- Directed by: Karel Lamač
- Written by: Václav Wasserman
- Starring: Josef Rovenský; Marcella Albani; Gaston Jacquet;
- Cinematography: Otto Heller
- Production company: Bratři Deglové
- Distributed by: UFA
- Release date: 25 October 1929;
- Country: Czechoslovakia
- Languages: Silent; Czech intertitles;

= Sin of a Beautiful Woman =

1929 film

Sin of a Beautiful Woman (Hříchy lásky) is a 1929 Czech silent drama film directed by Karel Lamač and starring Josef Rovenský, Marcella Albani and Gaston Jacquet.

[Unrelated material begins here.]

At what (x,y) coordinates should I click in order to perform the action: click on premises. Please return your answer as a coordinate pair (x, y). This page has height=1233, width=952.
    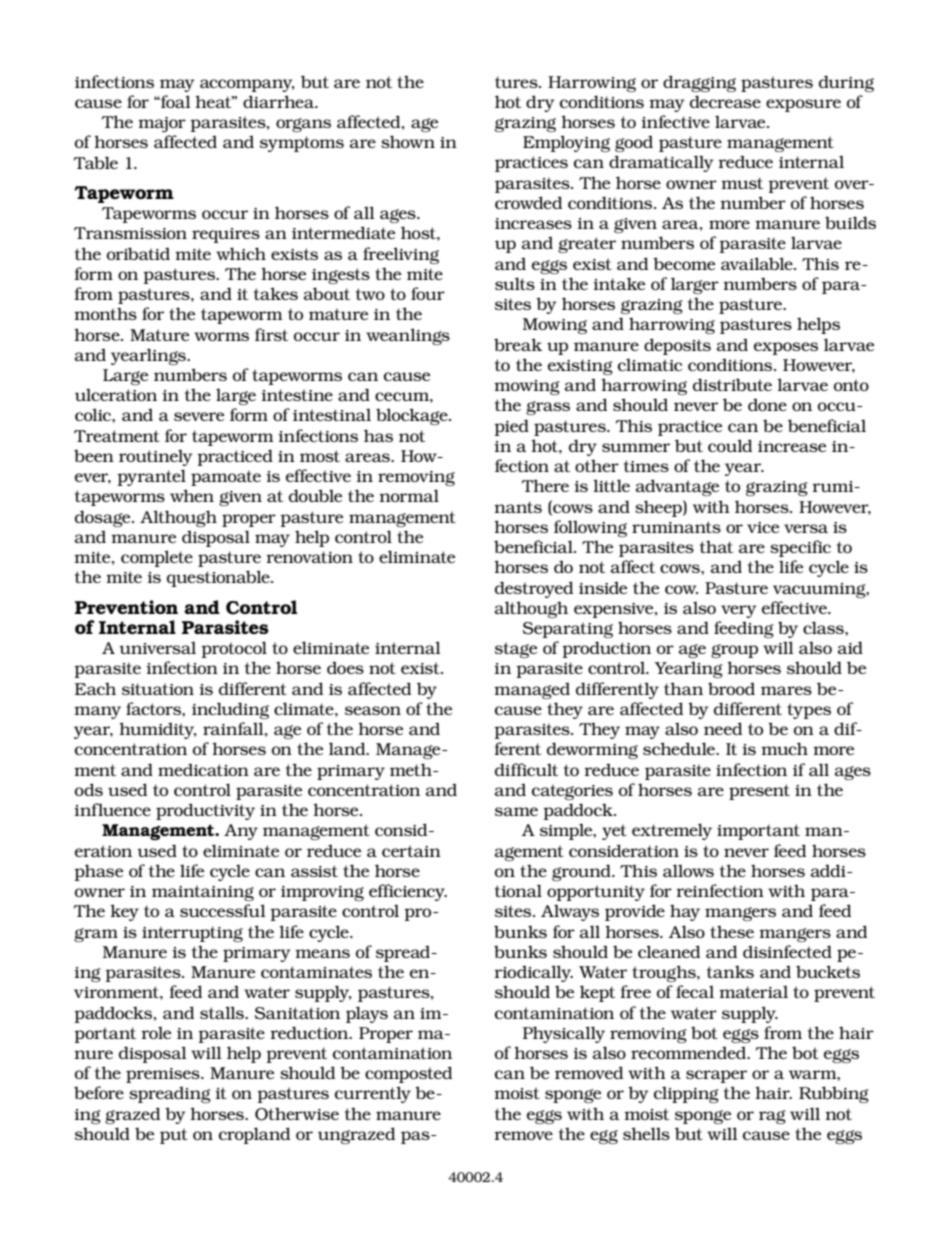
    Looking at the image, I should click on (164, 1075).
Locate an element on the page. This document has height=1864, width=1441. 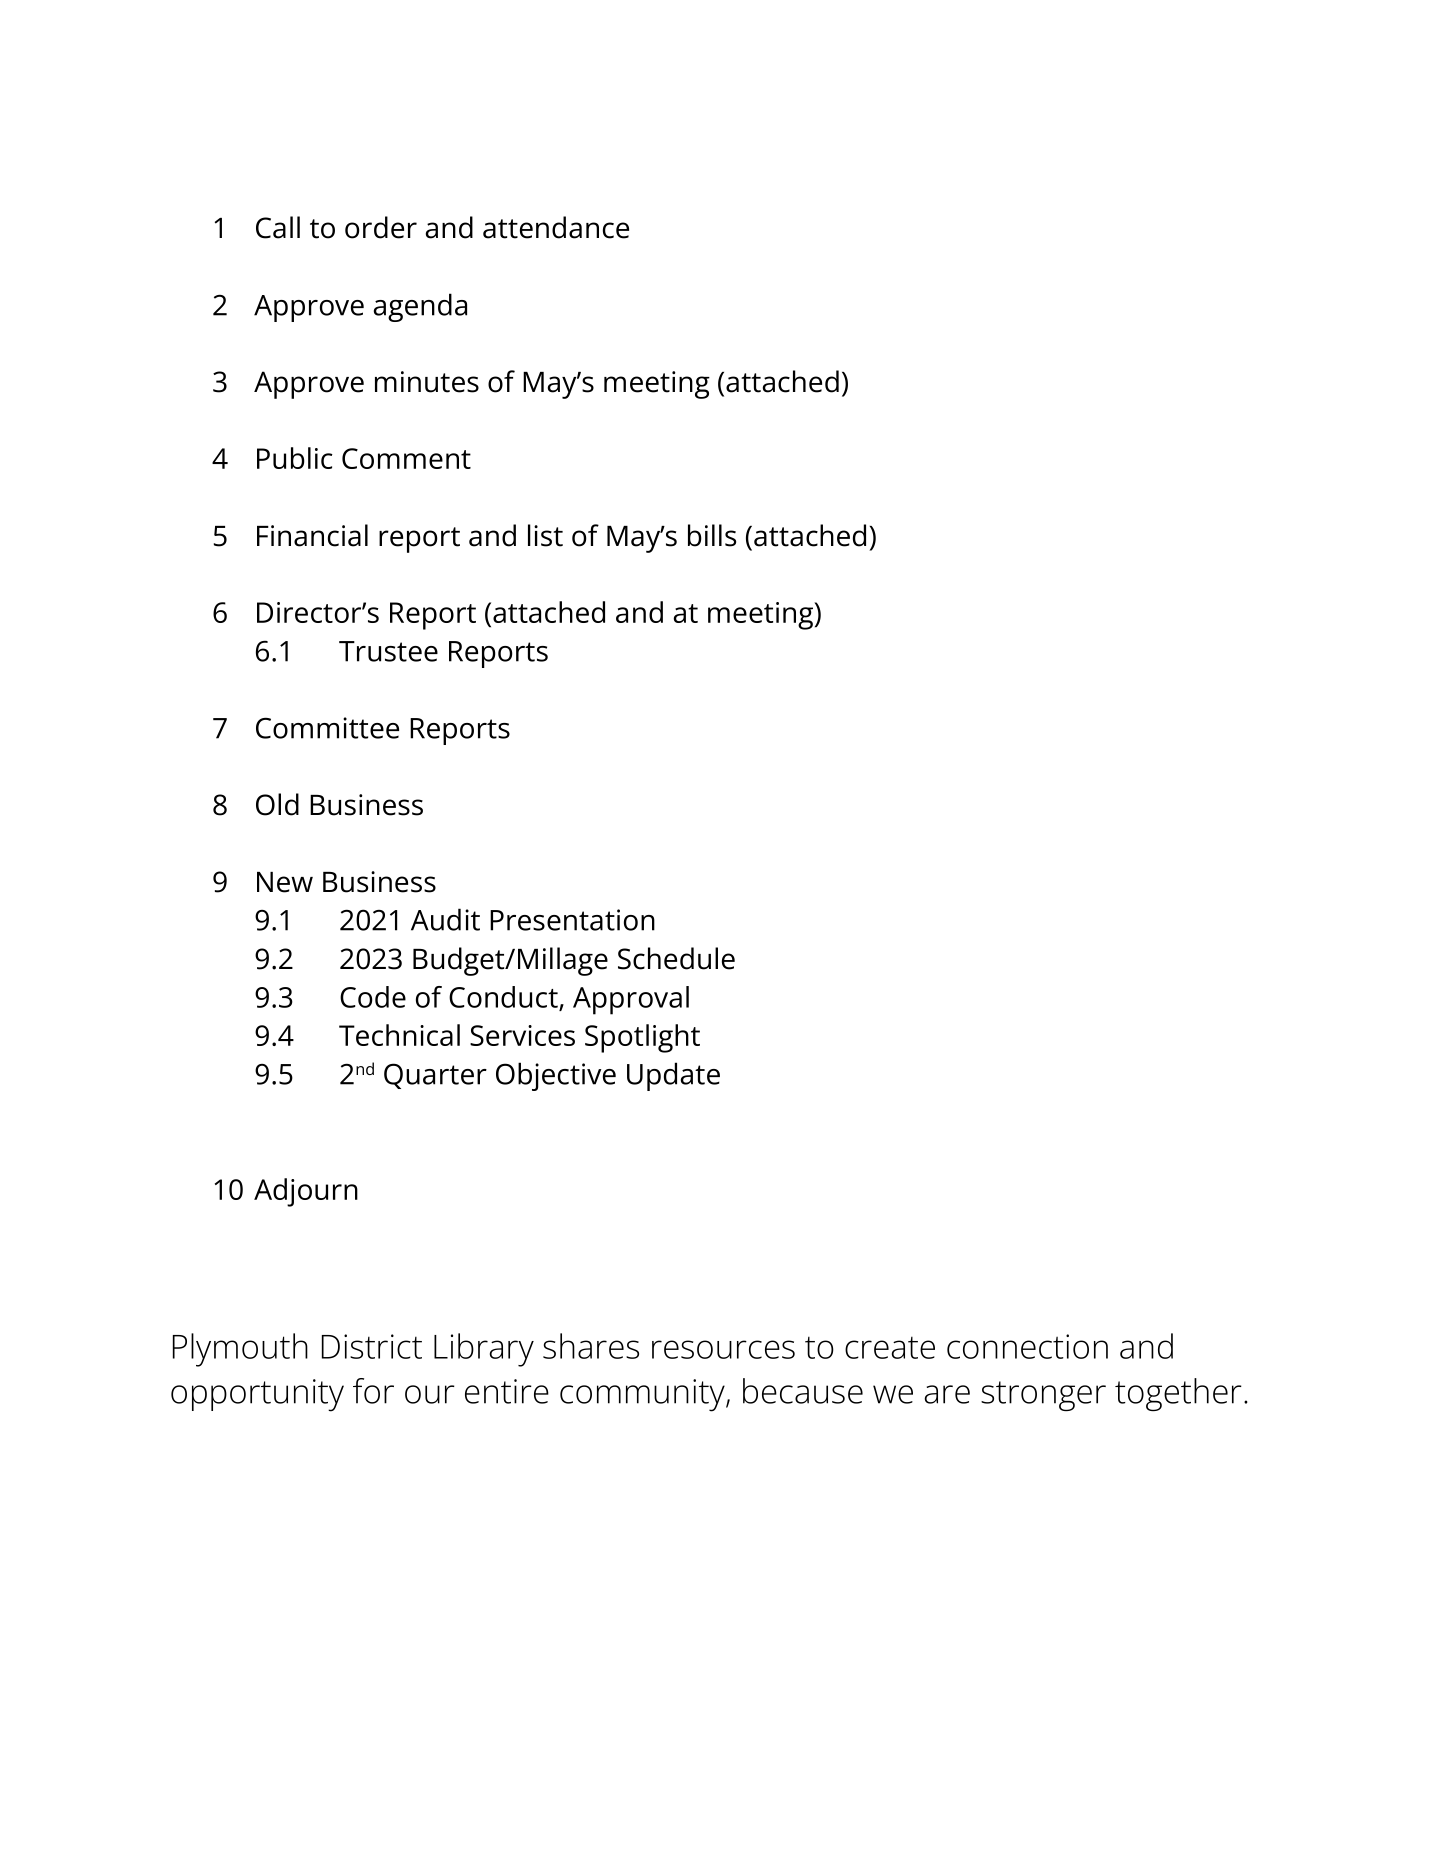
order is located at coordinates (381, 227).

It was shot in Kavalírka studio in Prague.

==Cast==
- Josef Rovenský as Actor Ivan Kristen
- Marcella Albani as Actress Soňa Kristenová
- Gaston Jacquet as Eduard Warren
- Walter Rilla as Actor Richard Kent
- Ladislav H. Struna as Thief Ferda Štika
- Karel Schleichert as Old Taverner
- Alois Charvát as Director of Provincial Theatre
- Josef Šváb-Malostranský as Provincial Actor
- Ludvík Veverka as Warren's Assistant
- Bronislava Livia as Mimi Stevensová
- Bohumil Kovář as Director
- Jiří Červený as Intendant of the Great Theatre
- Čeněk Šlégl as Warren's Secretary
- Betty Kysilková as Prompter
- Theodor Pištěk as Police Commissioner
- Ernst Waldow as Examining Officer

==Release==
In 2017 the film was restored by Czech Film Archive. New electronic music was created by Johana Ožvold, Martin Ožvold and Jan Kratochvíl.